One way to keep a handle on what’s going into your freezer — and how long it lives there — is to label freezer items with the “date in.” All you need is a Sharpie and some freezer tape. For each item that goes into the freezer, take a minute and write the current date on a piece of freezer tape. (Add the name of the item, too, if it’s packaged in an opaque or unlabeled container, freezer bag, or layers of foil. ) Affix the tape to the item, and voilà. No more guessing games about how long that foil-wrapped thing has been wedged behind last week’s ice cream and under last year’s frozen pizza.
I’ve been a labeler since culinary school. All good, right? Yes and no. The followup to labelling is, that you have to — every few months — take a look at what’s actually living in the freezer. If you focus on a mostly fresh-food diet, then you might not be digging into the freezer that often. I use my freezer as a place to preserve foods — breads, summer fruit that I want to enjoy later in the year, stocks and broths, and vegetable scraps for said stocks and broths. In short, it’s place to store food until I get around to doing something with it. Problem is, often out of sight, out of mind. Hence the need to check in every few months.

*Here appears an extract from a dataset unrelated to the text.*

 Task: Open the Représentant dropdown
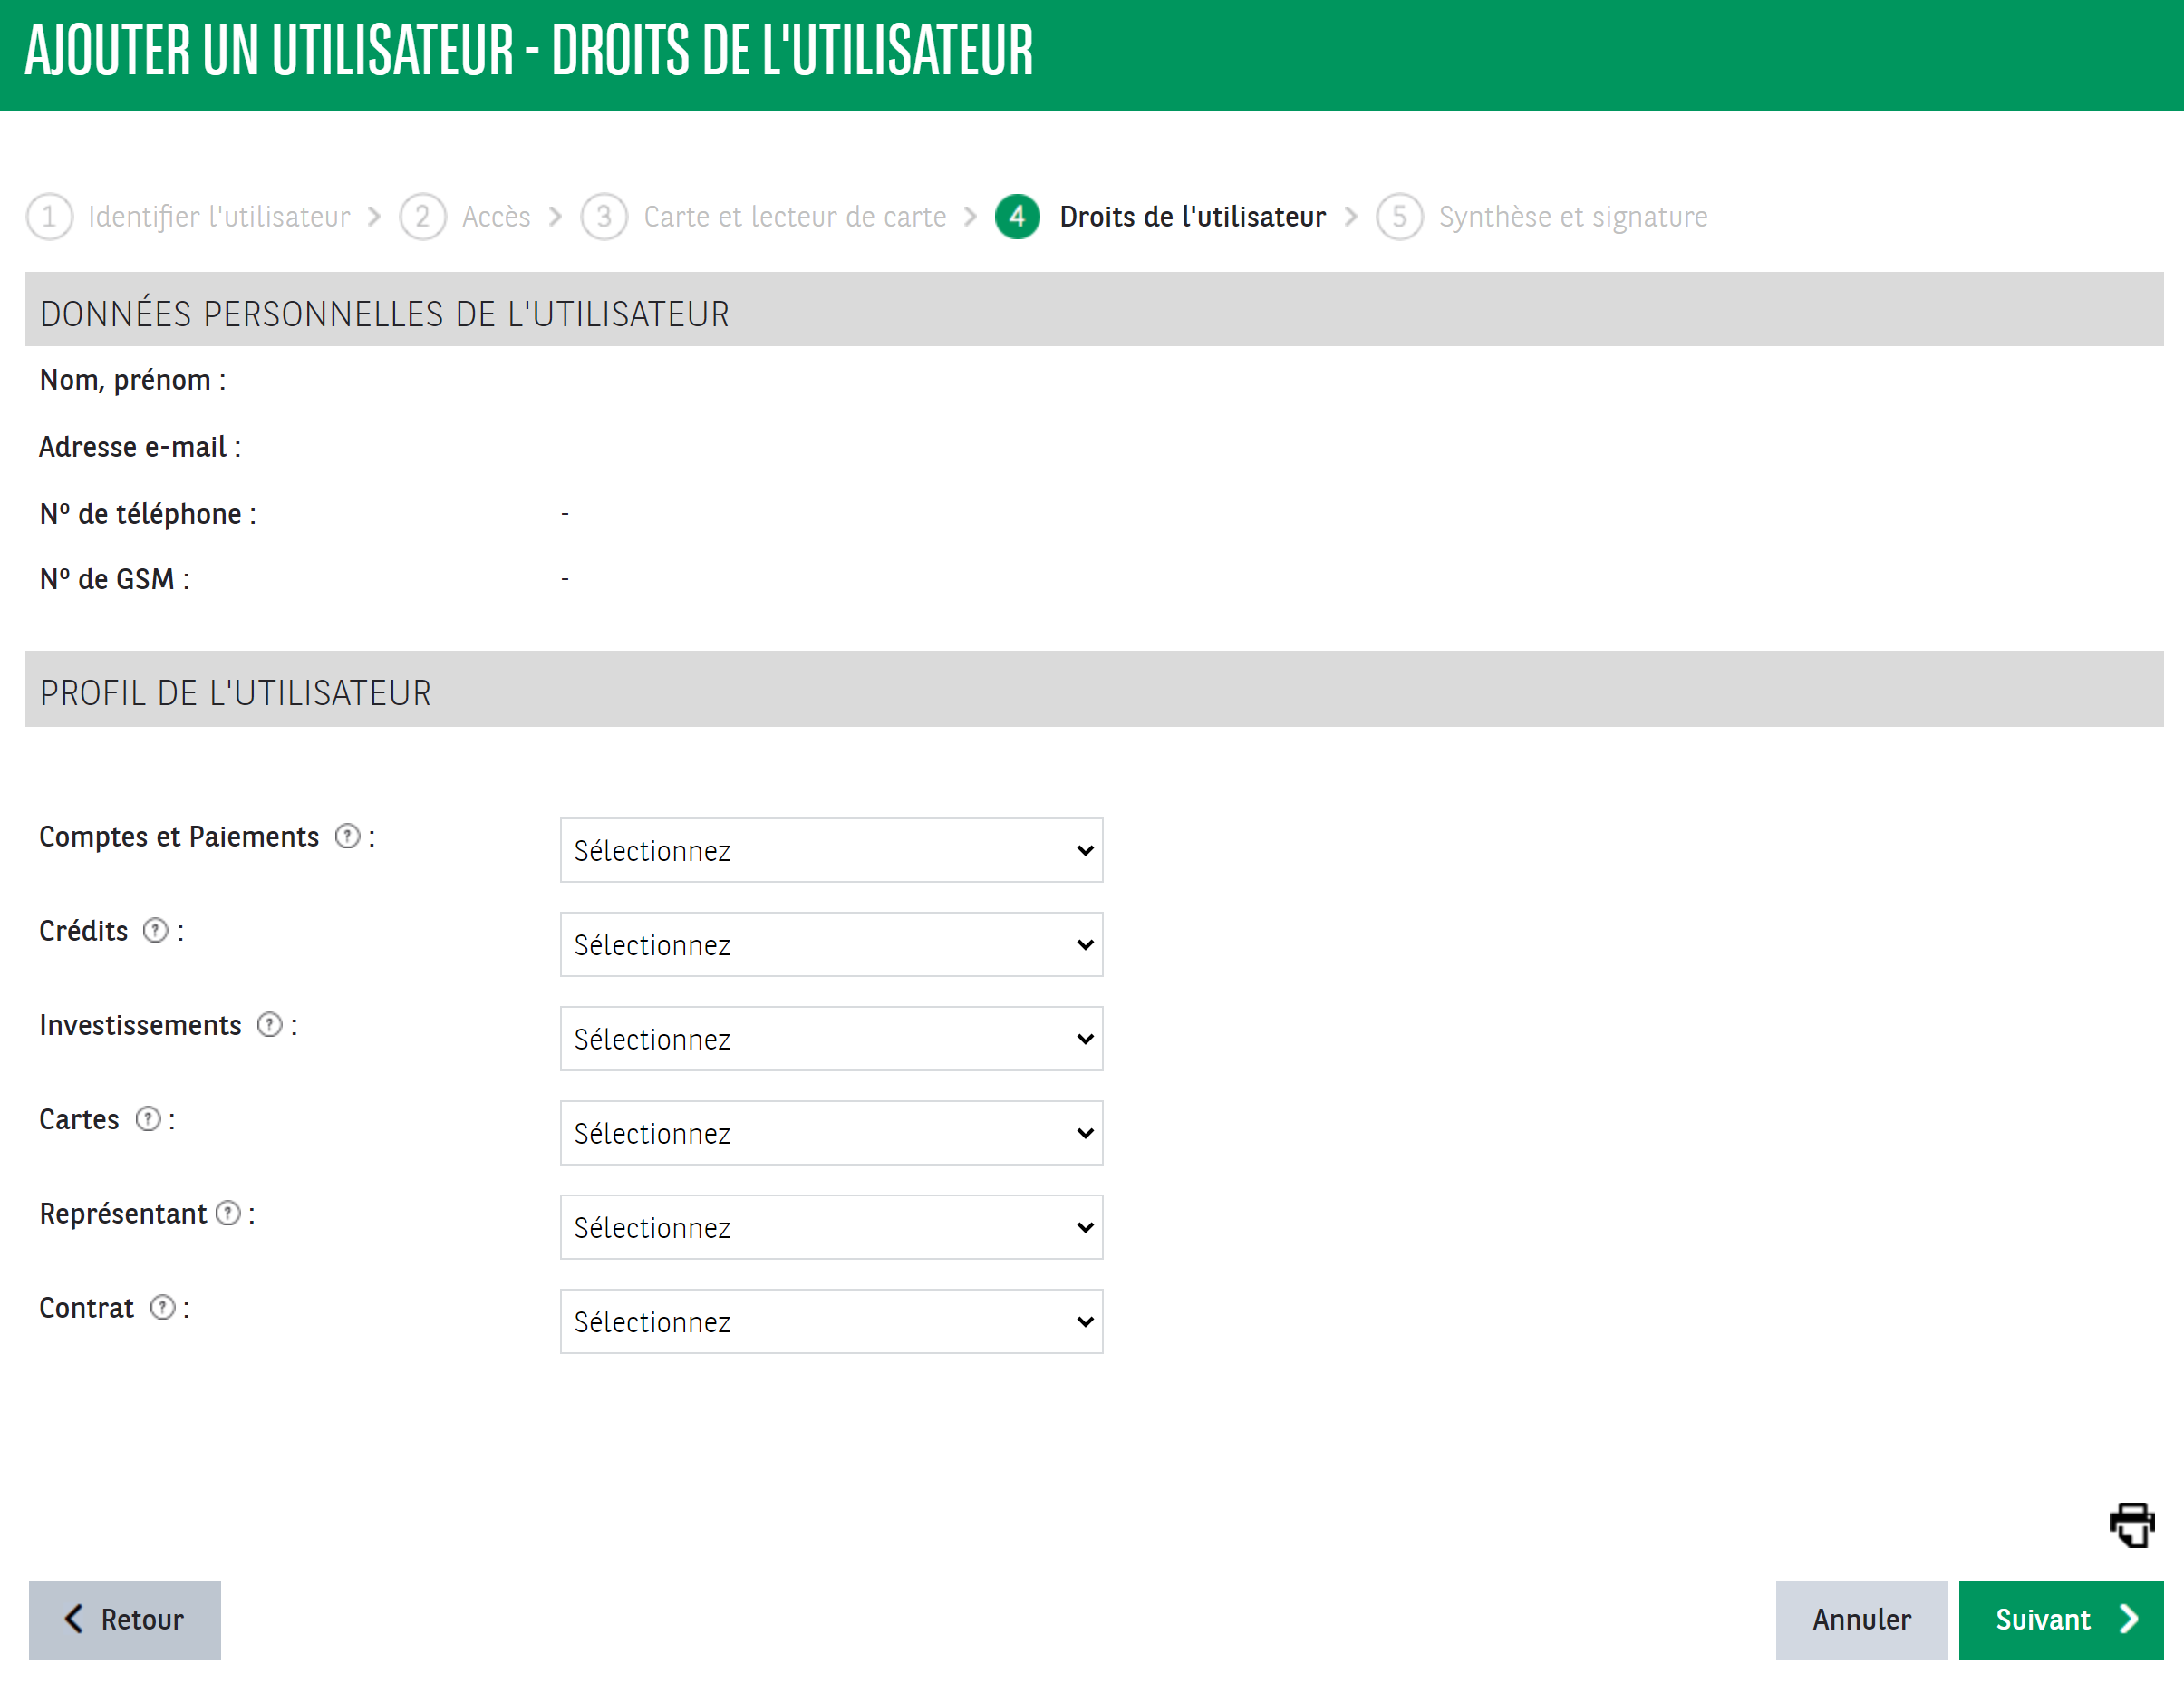click(830, 1227)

Given that we’re into the first week of May already, summer garden vegetables and u-pick fruit are on their way. Unfortunately, I still have last year’s overages of backyard apricots and Swanton Berry Farm strawberries taking up most of my freezer. Sheesh. (Ok, so I’m not so good at the every-few-months check-in.) So while most Waste-Less Wednesdays have focused on ways to reduce waste by rescuing or repurposing what’s in front of you — in the refrigerator or on the countertop — let’s not forget about what’s going on in the freezer.

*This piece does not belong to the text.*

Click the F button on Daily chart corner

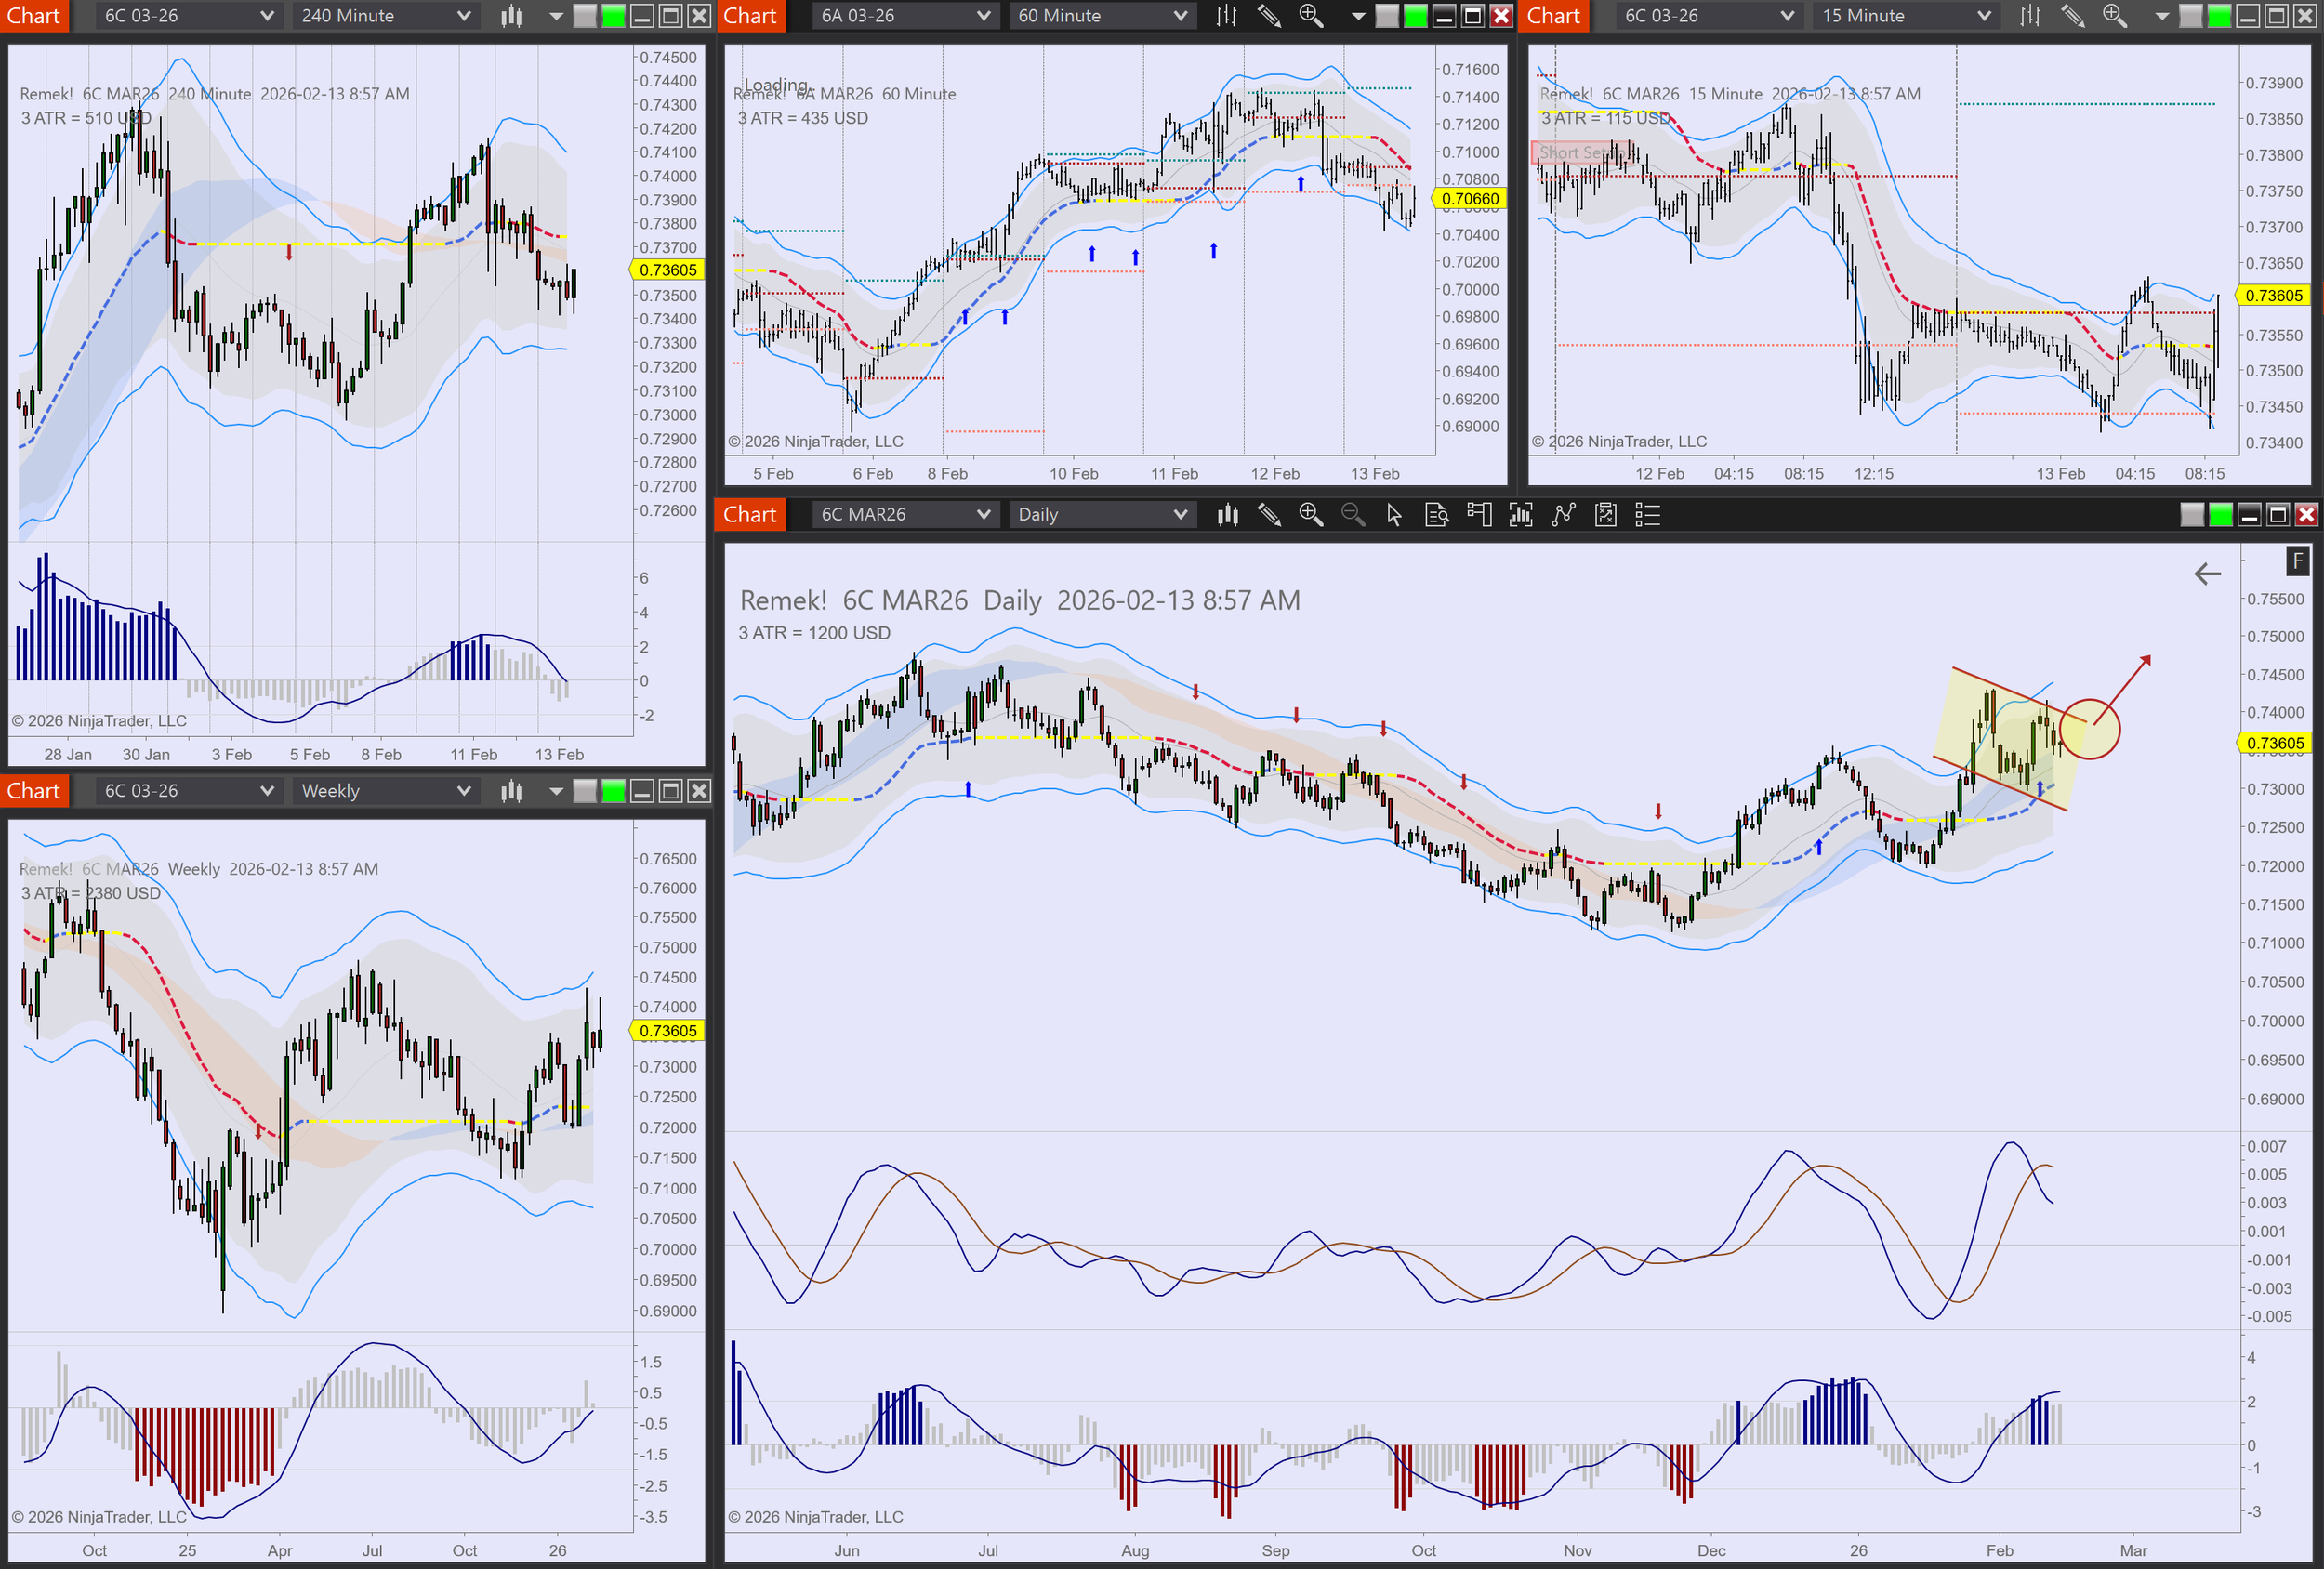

So, let’s say you’ve got an excess of freezer fruit. What to do? While freezing fruit often maintains most of the flavor, the texture is another story. Soft fruits like berries and apricots don’t bounce back so well when thawed, which means they’re ideal for smoothies or cooked fruit dishes. A simple way to enjoy previously frozen fruit? Make a compote. While it might sound fancy, the making part is easy. A compote is fruit cooked in liquid with sugar added for sweetness. Perfectly delicious on their own, compotes can also dress up Greek yogurt, elevate waffles and pancakes, or add a touch of decadence to your favorite ice cream.
So, start digging through your freezer. If you’ve got last year’s frozen berries — or store-bought frozen berries will do in a pinch — you can have a tasty, homemade fruit compote in about 15 minutes.

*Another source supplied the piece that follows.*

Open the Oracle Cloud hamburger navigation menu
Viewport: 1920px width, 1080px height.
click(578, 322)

Recipe: Strawberry-Orange Compote
Yield: About 8 ounces
This recipe omits the water to produce a chunkier compote, and (bonus!) is a great way to use up one of those packets of orange zest you might have lingering in your refrigerator. Delicious warm or cold, you can enjoy this compote on its own (or with a dollop of vanilla whipped cream) or as a complement to a variety of other treats. Serve it warm or at room temperature with cakes, waffles, rice pudding, or pancakes. Serve cool over ice cream or yogurt.
12 ounces frozen strawberries (previously washed, dried, and hulled)
1½ – 2 ounces organic sugar (to your taste)
1 heaping teaspoon fresh orange zest
What You Need:
Small glass or ceramic bowl or dish (to hold up to 10 ounces)
- Combine the sugar and berries in the saucepan and place it on the stovetop over medium-high heat. Stir occasionally so that the berries cook evenly and don’t stick to the pan.
After about five minutes, the berries will begin to soften and release their juices, combining with the sugar to make a syrup.
- Use the tip of the spatula to break the berries into smaller, bite-size pieces.
Don’t worry about creating even-size pieces.
- Continue cooking until the syrup thickens and berries are soft and in pieces, about 10 minutes.
- Check the consistency of the compote by taking a small spoonful of the syrup from the saucepan and putting it on the plate. Place the plate in the freezer for about 20 seconds, just enough to bring the temperature down.
- Retrieve the plate from the freezer and run your finger or the tip of the spatula through the syrup. If the gap closes quickly, continue cooking the compote for a minute or two, testing it again for doneness. If the gap closes slowly, the compote is ready.
- Taste the small sample from the plate and adjust the amount of sugar, if neccessary.
If you’d prefer a sweeter compote, stir another teaspoon of sugar into the hot compote until fully combined. Taste a cooled sample of the compote to determine whether you need to add any more sugar.
- Remove the saucepan from the heat and stir in the orange zest.
- Transfer the compote to the glass or ceramic dish (Pyrex is a good choice), cover with plastic or parchment paper, and place in the refrigerator to cool.
- Serve cold or rewarm gently in the microwave before serving.
- Store in a covered container in the refrigerator for up to 1 week.